→ **Directions**
If a line in the records below contains the word "heading", copy it.

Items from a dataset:
☆ ☆ ☆ ☆ ☆
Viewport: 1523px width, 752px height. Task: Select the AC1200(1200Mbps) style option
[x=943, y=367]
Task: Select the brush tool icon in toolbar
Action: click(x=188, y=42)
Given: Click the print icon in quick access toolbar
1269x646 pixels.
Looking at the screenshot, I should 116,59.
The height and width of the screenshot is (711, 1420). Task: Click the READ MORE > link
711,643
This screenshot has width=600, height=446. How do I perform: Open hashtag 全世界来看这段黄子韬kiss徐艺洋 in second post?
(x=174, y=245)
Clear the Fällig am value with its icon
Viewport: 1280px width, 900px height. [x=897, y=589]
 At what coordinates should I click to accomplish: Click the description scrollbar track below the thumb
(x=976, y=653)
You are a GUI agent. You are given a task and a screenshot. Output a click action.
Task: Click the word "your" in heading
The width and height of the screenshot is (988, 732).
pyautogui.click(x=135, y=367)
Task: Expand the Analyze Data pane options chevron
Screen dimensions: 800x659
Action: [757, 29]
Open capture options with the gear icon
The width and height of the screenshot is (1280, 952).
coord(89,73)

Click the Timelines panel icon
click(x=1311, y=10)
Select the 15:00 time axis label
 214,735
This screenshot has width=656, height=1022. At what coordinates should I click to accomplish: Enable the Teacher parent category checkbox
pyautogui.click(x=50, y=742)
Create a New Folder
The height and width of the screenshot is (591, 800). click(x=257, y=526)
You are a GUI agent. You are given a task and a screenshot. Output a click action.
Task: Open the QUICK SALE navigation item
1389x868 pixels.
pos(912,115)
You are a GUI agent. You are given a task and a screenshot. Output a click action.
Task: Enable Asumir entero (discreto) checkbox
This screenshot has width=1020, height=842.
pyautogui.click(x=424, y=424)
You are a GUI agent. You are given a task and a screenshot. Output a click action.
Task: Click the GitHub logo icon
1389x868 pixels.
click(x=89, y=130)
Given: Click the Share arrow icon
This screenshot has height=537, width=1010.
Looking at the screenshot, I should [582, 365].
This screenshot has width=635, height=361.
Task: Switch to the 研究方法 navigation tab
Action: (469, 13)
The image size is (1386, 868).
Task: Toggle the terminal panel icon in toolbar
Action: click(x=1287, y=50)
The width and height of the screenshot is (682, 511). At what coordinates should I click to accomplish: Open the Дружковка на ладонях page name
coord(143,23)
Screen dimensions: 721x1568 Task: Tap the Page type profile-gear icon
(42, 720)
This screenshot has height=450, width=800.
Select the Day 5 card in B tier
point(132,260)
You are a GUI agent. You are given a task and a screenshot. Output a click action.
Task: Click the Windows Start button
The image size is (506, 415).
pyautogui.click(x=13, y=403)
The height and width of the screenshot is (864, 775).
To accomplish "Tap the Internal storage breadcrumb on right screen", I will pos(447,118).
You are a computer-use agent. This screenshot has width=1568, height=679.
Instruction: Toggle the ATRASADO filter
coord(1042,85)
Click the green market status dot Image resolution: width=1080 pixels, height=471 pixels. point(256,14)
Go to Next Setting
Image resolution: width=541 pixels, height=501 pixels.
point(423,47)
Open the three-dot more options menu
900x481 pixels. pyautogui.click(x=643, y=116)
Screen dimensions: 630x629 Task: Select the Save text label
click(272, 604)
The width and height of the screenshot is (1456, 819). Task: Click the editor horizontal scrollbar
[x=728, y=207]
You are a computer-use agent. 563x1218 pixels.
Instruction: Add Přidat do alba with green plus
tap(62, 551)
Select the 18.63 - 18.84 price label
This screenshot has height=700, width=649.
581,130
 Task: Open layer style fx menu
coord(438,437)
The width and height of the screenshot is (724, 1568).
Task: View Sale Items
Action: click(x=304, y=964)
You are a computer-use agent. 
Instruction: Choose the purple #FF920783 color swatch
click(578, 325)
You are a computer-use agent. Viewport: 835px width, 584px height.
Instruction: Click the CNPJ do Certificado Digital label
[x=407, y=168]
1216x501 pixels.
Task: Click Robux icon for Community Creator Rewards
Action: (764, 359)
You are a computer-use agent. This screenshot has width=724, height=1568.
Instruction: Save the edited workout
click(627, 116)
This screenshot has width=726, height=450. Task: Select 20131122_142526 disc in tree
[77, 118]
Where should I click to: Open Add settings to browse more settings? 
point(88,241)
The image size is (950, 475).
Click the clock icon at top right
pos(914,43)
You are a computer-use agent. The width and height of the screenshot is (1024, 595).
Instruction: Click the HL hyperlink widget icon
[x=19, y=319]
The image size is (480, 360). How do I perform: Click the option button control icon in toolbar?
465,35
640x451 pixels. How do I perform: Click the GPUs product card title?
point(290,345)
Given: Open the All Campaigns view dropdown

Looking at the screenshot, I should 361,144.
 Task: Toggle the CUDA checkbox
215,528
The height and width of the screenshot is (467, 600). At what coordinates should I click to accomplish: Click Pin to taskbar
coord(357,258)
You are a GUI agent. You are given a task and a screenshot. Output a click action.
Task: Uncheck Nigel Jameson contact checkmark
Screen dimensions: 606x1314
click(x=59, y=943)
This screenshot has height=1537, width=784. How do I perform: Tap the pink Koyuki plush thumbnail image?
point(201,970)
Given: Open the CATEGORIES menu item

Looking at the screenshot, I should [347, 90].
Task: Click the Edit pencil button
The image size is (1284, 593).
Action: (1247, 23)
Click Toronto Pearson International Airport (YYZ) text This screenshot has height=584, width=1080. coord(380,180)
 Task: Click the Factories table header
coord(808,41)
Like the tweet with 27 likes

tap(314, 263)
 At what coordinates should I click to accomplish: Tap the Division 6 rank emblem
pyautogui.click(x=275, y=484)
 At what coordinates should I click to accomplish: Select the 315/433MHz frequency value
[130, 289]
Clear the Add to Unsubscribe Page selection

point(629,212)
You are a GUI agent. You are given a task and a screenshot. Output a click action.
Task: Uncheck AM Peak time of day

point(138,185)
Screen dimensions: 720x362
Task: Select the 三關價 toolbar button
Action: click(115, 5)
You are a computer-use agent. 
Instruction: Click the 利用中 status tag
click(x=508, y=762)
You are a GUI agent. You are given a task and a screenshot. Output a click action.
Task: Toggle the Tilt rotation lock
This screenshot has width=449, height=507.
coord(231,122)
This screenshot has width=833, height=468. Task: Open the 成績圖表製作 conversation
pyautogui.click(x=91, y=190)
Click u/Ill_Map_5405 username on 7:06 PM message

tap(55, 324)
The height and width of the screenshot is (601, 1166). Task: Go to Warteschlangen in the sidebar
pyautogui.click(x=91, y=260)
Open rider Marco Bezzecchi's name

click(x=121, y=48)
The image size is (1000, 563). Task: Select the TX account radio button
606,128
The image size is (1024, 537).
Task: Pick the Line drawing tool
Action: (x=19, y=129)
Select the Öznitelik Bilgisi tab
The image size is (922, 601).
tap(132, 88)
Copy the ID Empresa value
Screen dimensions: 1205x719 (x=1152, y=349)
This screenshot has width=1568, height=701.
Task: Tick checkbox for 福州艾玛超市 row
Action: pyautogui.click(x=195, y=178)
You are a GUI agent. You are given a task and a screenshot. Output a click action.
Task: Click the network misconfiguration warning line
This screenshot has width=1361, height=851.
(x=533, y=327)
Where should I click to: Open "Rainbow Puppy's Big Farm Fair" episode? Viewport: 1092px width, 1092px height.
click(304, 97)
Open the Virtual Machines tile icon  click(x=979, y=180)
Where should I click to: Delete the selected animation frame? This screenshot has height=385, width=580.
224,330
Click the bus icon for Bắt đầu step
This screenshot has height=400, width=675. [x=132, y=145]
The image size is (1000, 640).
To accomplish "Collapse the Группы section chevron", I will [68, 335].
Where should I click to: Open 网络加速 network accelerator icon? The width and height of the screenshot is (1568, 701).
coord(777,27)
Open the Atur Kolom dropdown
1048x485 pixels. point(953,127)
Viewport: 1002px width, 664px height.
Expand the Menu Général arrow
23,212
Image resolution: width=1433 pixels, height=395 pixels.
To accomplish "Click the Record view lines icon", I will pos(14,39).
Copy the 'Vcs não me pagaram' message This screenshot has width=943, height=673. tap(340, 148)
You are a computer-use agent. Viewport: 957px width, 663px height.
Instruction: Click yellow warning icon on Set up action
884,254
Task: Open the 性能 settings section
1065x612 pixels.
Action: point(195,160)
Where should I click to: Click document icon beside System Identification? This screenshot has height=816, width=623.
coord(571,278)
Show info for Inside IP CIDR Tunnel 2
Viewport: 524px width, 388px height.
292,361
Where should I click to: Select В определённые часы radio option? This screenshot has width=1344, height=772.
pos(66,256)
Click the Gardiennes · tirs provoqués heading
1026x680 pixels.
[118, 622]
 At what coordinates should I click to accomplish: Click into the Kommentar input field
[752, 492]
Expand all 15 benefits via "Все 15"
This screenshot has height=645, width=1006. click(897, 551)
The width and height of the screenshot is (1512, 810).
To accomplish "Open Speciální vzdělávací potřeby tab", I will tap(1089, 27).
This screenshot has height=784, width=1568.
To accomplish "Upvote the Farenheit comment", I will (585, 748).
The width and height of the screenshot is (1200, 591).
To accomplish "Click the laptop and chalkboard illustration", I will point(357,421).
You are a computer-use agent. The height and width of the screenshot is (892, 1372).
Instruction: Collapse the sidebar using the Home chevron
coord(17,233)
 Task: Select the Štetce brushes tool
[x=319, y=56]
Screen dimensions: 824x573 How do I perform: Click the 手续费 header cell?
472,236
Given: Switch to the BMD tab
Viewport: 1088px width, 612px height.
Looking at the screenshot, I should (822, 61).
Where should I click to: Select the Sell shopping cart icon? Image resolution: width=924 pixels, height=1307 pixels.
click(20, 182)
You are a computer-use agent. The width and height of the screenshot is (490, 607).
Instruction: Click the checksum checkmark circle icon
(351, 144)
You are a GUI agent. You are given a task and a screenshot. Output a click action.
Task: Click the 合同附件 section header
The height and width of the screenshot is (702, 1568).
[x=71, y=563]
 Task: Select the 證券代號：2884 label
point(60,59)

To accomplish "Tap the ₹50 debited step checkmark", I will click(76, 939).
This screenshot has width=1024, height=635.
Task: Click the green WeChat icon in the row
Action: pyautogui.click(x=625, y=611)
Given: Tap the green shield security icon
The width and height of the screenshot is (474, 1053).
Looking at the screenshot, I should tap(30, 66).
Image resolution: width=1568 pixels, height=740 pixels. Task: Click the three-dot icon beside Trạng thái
☆ ☆ ☆ ☆ ☆
→ **Reply**
Task: Click the word "your" in heading
Click the Gardiennes · tirs provoqués heading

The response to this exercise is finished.